Given a probability space $ (\Omega, \mathcal{A},\mathbb{P}) $, and $ \mathcal{F}, \mathcal{G}, \mathcal{B} $ sub-$\sigma$-algebras of $\mathcal{A}$.

Is it true that coniditional independence of $\mathcal{B}$ and $\mathcal{F}$ given $\mathcal{G}$ which we can note $\mathcal{F}\;\amalg_{\mathcal{G}} \mathcal{B}$ implies the following property :

$\mathbb{P}(F\cap B \mid G) = \mathbb{P}(F \mid G)\mathbb{P}(B \mid G),$ almost surely $ \;\; \forall \;(F,G,B)\in \mathcal{F} \times \mathcal{G}\times \mathcal{B}$

Where I note :
$\mathbb{P}(A \mid G) =\mathbb{E}[1_A|\sigma(G)], \forall A\in \mathcal{A}$ or more generally given any sub sigma algebra $\mathcal{C}$ of $\mathcal{A}$ :
$\mathbb{P}(A \mid \mathcal{C}) =\mathbb{E}[1_A|\mathcal{C}], \forall A\in \mathcal{A}$

And where conditional independence $\mathcal{F}\;\amalg_{\mathcal{G}} \mathcal{B}$ is defined by :

$\mathbb{P}(F\cap B \mid \mathcal{G}) = \mathbb{P}(F \mid \mathcal{G})\mathbb{P}(B \mid \mathcal{G}),$ almost surely $ \;\; \forall \;(F,B)\in \mathcal{F} \times \mathcal{B}$.

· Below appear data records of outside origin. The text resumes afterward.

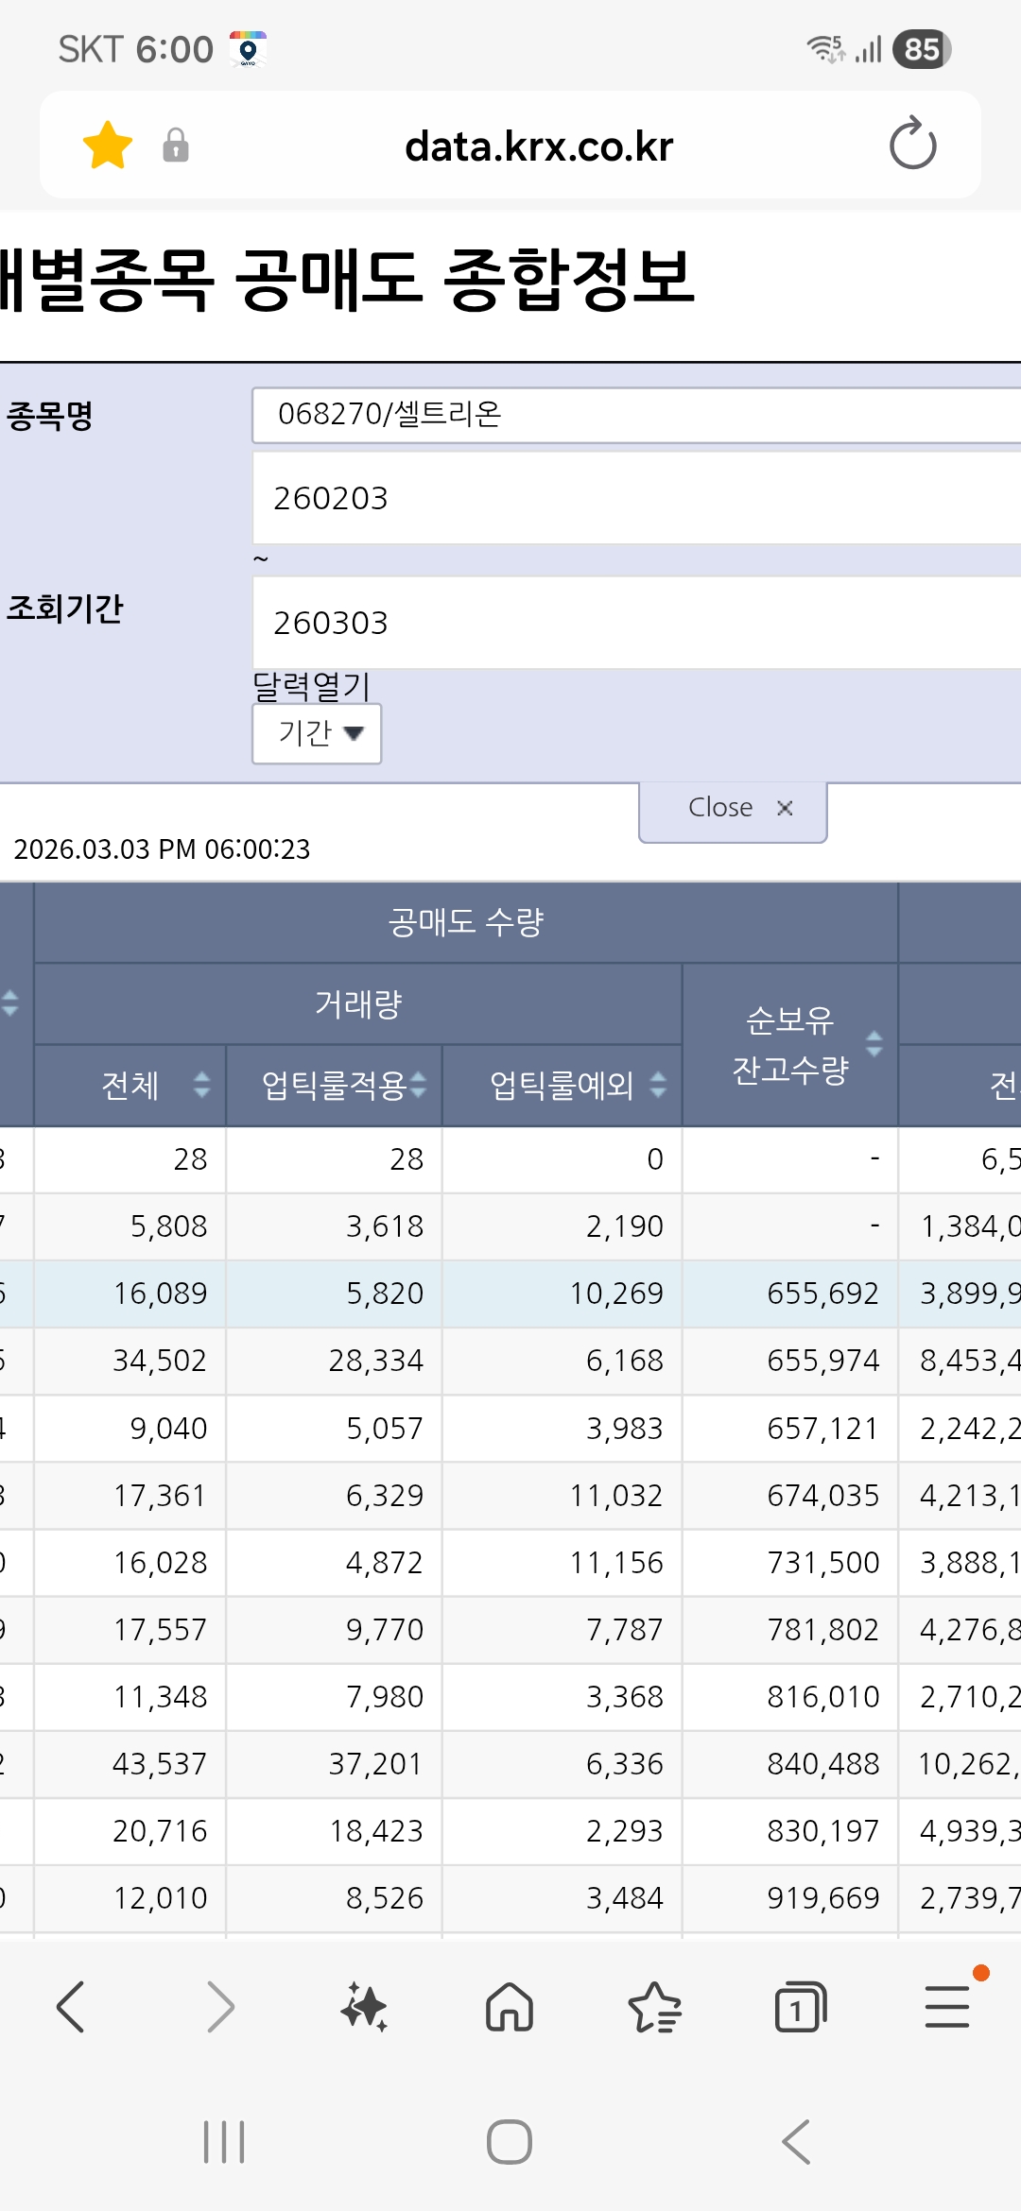This screenshot has width=1021, height=2211.
Task: Sort by 업틱룰적용 column
Action: tap(419, 1085)
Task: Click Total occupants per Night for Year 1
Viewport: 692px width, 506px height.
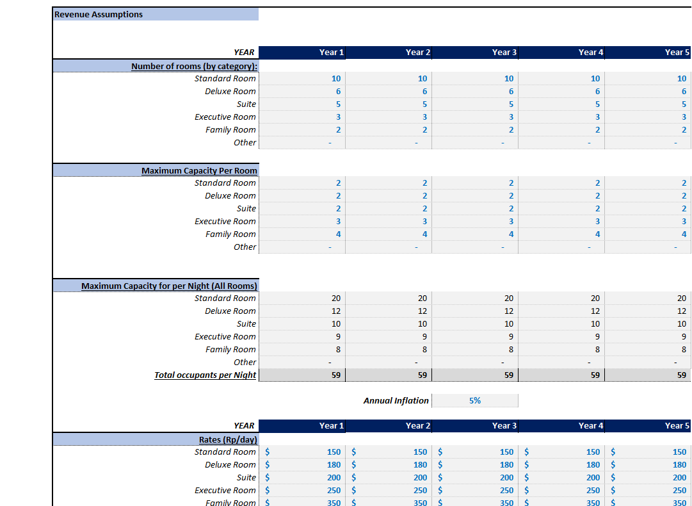Action: 302,375
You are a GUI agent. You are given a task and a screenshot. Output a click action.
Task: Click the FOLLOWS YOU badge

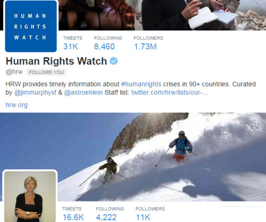click(x=46, y=72)
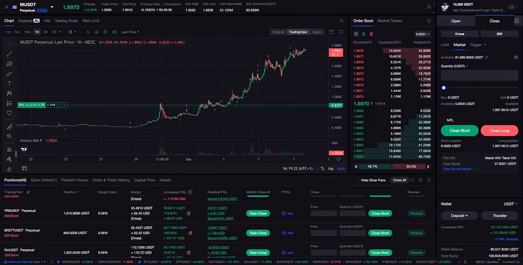Screen dimensions: 523x265
Task: Expand the chart to fullscreen
Action: pyautogui.click(x=341, y=32)
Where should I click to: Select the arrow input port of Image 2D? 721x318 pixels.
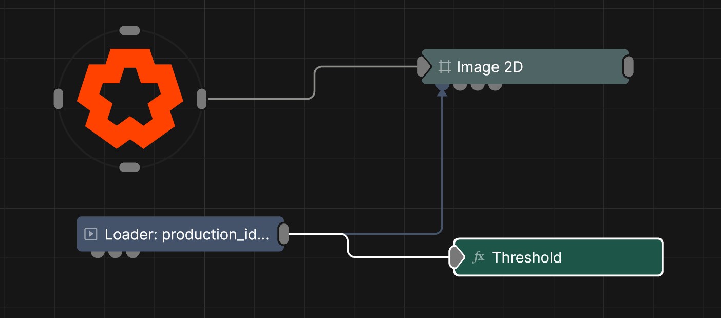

I think this implication is not true but I can't find a counter-example.

Moreover I think the reverse implication holds true.(check edit)

Best Regards

Edit : I thought I had a proof for the reverse implication but as gnometorule suggested it wasn't true, I rechecked it and found a mistake, so I take that last comment back, as I don't know if it is true or not.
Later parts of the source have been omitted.